The source who described the deal with Catalyst on Monday said he expects Colbeck and other creditors to also agree to one-year extensions, thereby giving Relativity more time to reorganize and strengthen its position.

With both Catalyst and Kavanaugh not speaking about the new financial arrangement, it is impossible to assess its impact on the company, which made “The Fighter,” “Three Days to Kill,” “The Best of Me,” among dozens of other films.

Analysts said, however, that companies that take on new investors to bail out old ones generally face more onerous terms with each succeeding deal. One expert who follows Hollywood entertainment companies closely likened Relativity’s situation to the one currently roiling Greece. In order to pay down debts, the debtor requires more capital, but the cost of that capital becomes increasingly expensive, deepening the hole.

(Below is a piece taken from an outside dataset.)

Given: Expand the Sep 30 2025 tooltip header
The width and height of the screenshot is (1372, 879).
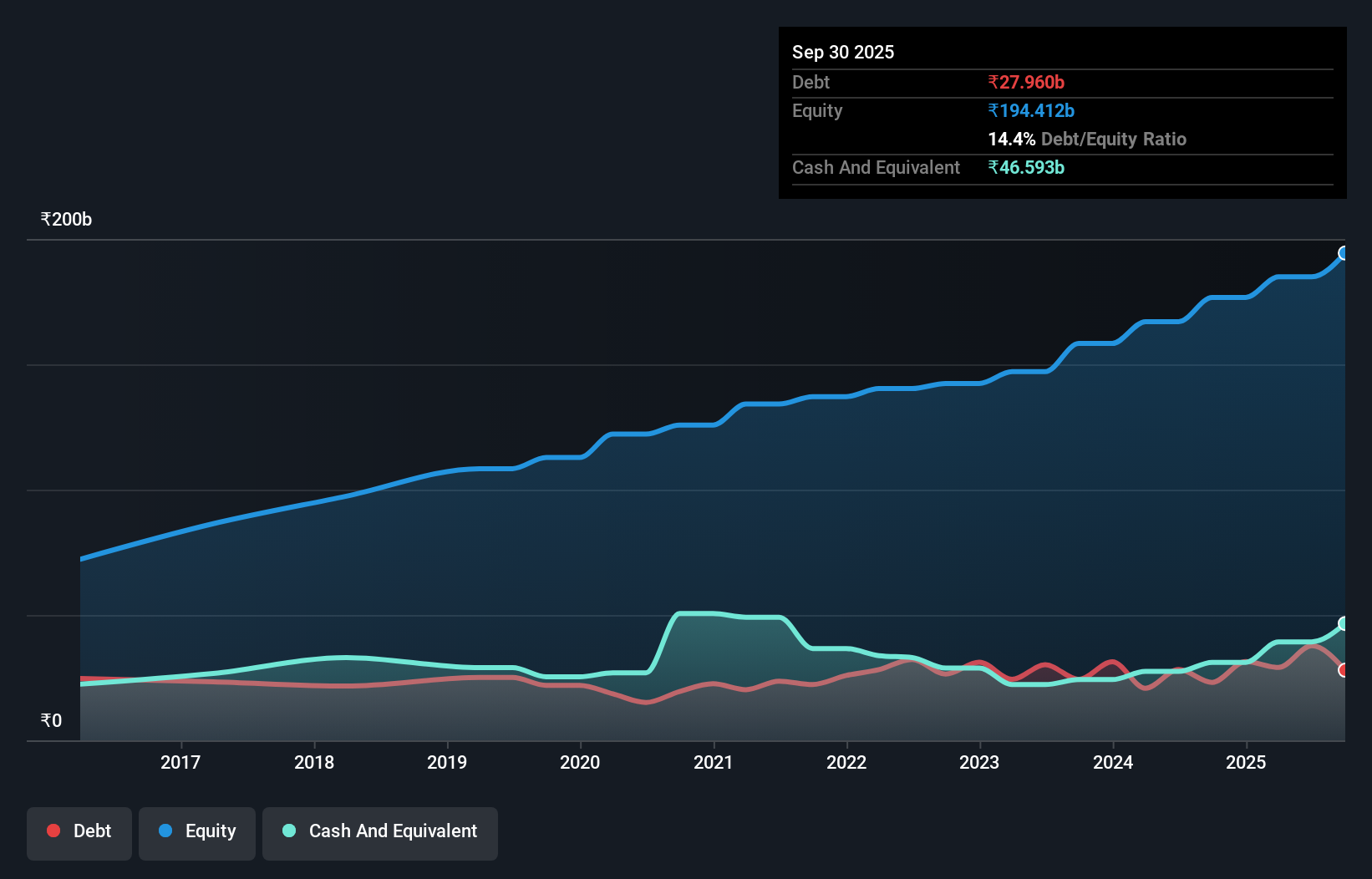Looking at the screenshot, I should point(843,52).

“It’s an adverse cycle,” said Hal Vogel, a veteran media analyst. “If you failed to throw off sufficient cash flow at a lower interest rate, it gets harder and harder to get ships steering on a straight course.”

Relativity has not backed down from its plan to make an initial public stock offering in 2016, but its very public lending struggles make such a development more challenging.

Kavanaugh has said his company — which also includes a sports agency — does not need to produce blockbuster films to make solid profits. Rather than these “home runs,” the Relativity boss said his company knocks out singles and doubles, with a high-enough profit margin to benefit over the long term. Still, a breakout film or two would go a long way toward stabilizing Relativity, where employees are said to be troubled by the repeated reports of financial difficulties.

The company’s current slate includes the oft-delayed remake of “The Crow” and the Zach Galifianakis comedy “Masterminds.”

“If the markets are friendly and the forthcoming projects are sufficiently of interest [an IPO] could happen, but it’s a low probability,” said Vogel. “There has to be some kind of future growth pattern that’s visible to perspective investors.”